Repeat the entries from the line with "Given: Collapse the Total Revenue section" up to and including the line with "(x=934, y=41)", swapping "Image resolution" for "Screenshot dimensions" throughout and leaving everything else unchanged.

# start of Stored rows

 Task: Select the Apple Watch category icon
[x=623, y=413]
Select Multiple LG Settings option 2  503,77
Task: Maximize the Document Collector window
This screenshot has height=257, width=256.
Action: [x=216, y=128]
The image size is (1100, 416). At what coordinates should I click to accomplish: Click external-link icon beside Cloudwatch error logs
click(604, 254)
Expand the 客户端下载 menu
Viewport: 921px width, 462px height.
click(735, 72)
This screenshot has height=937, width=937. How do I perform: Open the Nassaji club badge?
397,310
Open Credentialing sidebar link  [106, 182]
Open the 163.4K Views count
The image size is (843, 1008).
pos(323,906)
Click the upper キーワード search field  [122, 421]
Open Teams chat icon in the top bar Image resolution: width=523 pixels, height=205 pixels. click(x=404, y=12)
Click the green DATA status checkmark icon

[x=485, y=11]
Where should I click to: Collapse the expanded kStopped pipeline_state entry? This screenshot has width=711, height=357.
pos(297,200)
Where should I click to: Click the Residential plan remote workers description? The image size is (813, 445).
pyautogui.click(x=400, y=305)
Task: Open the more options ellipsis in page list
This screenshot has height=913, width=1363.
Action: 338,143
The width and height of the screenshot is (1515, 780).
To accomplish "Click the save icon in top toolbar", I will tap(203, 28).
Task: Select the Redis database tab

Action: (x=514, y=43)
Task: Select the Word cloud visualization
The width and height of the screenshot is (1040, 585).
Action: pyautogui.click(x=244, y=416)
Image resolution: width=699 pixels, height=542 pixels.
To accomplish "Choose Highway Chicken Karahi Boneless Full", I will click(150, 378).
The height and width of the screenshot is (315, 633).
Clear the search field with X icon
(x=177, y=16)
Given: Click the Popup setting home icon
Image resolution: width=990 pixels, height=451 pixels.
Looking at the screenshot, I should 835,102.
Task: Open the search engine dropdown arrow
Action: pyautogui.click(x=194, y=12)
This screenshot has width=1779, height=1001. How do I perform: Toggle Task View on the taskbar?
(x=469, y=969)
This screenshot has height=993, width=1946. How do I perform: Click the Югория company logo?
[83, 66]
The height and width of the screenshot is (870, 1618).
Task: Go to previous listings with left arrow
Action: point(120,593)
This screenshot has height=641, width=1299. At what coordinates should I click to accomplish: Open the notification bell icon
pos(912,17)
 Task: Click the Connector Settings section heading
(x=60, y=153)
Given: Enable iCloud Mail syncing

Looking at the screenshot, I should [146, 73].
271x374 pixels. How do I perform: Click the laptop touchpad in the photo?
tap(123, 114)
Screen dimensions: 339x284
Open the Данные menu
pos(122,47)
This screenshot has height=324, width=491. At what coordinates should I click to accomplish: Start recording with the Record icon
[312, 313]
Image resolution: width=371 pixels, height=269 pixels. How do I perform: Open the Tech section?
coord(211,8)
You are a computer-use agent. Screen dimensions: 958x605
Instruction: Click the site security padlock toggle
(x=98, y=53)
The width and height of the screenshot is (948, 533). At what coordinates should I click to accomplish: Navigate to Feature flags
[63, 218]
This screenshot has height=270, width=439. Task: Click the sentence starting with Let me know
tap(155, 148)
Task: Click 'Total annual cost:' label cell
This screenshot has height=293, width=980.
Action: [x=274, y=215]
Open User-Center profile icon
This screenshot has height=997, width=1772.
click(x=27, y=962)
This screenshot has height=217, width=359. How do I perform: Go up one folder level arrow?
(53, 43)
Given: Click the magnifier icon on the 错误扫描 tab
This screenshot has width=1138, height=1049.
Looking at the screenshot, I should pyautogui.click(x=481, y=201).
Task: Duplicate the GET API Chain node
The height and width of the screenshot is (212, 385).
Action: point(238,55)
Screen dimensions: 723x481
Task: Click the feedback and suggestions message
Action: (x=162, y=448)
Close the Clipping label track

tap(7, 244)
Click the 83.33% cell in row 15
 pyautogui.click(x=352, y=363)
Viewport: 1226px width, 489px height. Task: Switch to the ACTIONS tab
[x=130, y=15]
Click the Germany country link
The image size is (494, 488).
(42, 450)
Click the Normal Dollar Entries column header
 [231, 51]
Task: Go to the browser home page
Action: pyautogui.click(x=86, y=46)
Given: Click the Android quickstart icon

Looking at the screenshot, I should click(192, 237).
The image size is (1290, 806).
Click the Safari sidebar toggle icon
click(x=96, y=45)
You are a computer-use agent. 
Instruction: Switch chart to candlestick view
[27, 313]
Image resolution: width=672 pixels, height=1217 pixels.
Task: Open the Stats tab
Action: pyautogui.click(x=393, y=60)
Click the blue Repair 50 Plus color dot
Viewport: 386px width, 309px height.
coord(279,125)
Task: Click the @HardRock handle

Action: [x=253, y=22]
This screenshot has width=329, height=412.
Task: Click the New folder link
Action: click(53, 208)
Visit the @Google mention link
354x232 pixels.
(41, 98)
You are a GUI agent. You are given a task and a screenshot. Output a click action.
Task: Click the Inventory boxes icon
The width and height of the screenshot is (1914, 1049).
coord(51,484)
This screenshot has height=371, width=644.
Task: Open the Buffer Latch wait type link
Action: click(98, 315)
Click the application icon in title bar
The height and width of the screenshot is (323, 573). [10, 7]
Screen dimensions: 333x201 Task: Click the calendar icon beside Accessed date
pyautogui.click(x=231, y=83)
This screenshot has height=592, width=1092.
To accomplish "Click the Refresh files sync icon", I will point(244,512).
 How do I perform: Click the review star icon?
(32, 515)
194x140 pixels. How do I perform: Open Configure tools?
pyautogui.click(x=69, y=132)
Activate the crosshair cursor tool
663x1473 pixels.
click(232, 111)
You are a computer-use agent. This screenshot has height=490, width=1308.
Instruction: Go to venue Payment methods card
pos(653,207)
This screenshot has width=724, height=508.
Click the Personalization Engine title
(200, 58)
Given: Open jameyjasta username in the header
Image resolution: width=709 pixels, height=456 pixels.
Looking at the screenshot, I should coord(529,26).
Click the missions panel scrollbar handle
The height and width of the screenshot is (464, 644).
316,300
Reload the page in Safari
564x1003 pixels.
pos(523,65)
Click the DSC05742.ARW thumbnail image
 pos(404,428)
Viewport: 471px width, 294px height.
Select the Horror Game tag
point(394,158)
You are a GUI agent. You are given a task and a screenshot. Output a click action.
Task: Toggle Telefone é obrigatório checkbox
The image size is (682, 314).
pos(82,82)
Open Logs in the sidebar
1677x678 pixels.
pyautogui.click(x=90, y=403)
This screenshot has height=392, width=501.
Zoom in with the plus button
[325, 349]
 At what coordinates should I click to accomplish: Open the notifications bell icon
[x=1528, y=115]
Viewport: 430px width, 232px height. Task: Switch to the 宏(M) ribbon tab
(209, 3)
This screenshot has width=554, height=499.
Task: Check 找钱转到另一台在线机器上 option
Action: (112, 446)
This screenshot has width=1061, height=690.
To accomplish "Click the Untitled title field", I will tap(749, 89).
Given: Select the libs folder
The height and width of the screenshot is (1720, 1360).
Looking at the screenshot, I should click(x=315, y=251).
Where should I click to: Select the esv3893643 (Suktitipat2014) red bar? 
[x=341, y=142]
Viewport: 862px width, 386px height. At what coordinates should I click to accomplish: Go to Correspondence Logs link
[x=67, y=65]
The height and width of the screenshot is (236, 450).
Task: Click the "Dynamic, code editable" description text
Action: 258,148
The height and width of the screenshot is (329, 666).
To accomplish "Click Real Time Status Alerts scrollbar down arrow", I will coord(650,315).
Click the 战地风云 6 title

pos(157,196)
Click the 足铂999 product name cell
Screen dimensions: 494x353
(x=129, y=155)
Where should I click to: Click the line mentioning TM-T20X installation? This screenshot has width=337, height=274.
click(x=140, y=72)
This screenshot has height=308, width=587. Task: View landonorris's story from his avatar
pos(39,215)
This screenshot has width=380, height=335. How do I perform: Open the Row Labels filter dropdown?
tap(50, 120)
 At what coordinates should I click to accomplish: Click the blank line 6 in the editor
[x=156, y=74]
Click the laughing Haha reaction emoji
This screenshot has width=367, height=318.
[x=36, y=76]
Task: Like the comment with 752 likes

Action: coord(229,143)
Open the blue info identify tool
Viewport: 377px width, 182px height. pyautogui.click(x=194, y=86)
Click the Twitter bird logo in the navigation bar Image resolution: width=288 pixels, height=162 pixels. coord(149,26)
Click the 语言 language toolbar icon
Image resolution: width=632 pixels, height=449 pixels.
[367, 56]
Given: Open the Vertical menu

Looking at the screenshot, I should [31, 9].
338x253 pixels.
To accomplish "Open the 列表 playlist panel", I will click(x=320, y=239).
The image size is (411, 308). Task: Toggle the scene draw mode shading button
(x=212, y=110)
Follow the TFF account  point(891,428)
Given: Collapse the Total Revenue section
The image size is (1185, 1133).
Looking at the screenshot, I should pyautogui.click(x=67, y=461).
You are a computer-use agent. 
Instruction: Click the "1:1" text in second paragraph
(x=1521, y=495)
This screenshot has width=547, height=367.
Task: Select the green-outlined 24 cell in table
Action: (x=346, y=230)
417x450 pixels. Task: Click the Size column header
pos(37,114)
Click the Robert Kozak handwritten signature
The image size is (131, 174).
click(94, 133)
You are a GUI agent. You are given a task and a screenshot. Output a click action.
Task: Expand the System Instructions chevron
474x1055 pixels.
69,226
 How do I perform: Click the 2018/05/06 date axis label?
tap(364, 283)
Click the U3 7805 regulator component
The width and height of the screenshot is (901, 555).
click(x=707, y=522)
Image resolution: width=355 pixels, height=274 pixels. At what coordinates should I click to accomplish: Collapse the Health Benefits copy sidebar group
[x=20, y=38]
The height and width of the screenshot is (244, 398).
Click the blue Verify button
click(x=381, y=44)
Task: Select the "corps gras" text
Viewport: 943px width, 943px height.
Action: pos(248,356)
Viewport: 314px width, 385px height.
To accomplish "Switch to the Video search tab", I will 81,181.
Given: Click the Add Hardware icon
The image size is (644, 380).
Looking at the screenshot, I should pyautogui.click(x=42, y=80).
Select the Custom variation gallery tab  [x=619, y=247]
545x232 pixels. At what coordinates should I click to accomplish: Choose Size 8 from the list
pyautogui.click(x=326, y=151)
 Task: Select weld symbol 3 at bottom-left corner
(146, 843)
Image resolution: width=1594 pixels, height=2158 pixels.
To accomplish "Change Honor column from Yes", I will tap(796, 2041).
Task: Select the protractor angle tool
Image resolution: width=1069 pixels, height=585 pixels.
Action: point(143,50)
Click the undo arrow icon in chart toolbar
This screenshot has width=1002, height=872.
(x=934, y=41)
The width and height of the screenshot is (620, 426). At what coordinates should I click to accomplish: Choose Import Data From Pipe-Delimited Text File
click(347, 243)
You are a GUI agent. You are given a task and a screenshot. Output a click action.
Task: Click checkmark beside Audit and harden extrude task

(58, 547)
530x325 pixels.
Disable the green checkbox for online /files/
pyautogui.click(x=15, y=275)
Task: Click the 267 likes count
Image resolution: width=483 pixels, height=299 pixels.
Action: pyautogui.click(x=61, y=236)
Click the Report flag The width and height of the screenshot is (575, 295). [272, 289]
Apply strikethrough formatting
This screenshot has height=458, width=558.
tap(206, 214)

# end of Stored rows

• [Written response]
Given: Collapse the Total Revenue section
The image size is (1185, 1133).
Looking at the screenshot, I should pyautogui.click(x=67, y=461).
You are a computer-use agent. 
Instruction: Click the "1:1" text in second paragraph
(x=1521, y=495)
This screenshot has width=547, height=367.
Task: Select the green-outlined 24 cell in table
Action: (x=346, y=230)
417x450 pixels. Task: Click the Size column header
pos(37,114)
Click the Robert Kozak handwritten signature
The image size is (131, 174).
click(94, 133)
You are a GUI agent. You are given a task and a screenshot. Output a click action.
Task: Expand the System Instructions chevron
474x1055 pixels.
69,226
 How do I perform: Click the 2018/05/06 date axis label?
tap(364, 283)
Click the U3 7805 regulator component
The width and height of the screenshot is (901, 555).
click(x=707, y=522)
Screenshot dimensions: width=355 pixels, height=274 pixels. At what coordinates should I click to accomplish: Collapse the Health Benefits copy sidebar group
[x=20, y=38]
The height and width of the screenshot is (244, 398).
Click the blue Verify button
click(x=381, y=44)
Task: Select the "corps gras" text
Viewport: 943px width, 943px height.
Action: pos(248,356)
Viewport: 314px width, 385px height.
To accomplish "Switch to the Video search tab", I will 81,181.
Given: Click the Add Hardware icon
The image size is (644, 380).
Looking at the screenshot, I should pyautogui.click(x=42, y=80).
Select the Custom variation gallery tab  [x=619, y=247]
545x232 pixels. At what coordinates should I click to accomplish: Choose Size 8 from the list
pyautogui.click(x=326, y=151)
 Task: Select weld symbol 3 at bottom-left corner
(146, 843)
Screenshot dimensions: width=1594 pixels, height=2158 pixels.
To accomplish "Change Honor column from Yes", I will tap(796, 2041).
Task: Select the protractor angle tool
Screenshot dimensions: width=1069 pixels, height=585 pixels.
Action: point(143,50)
Click the undo arrow icon in chart toolbar
This screenshot has width=1002, height=872.
(x=934, y=41)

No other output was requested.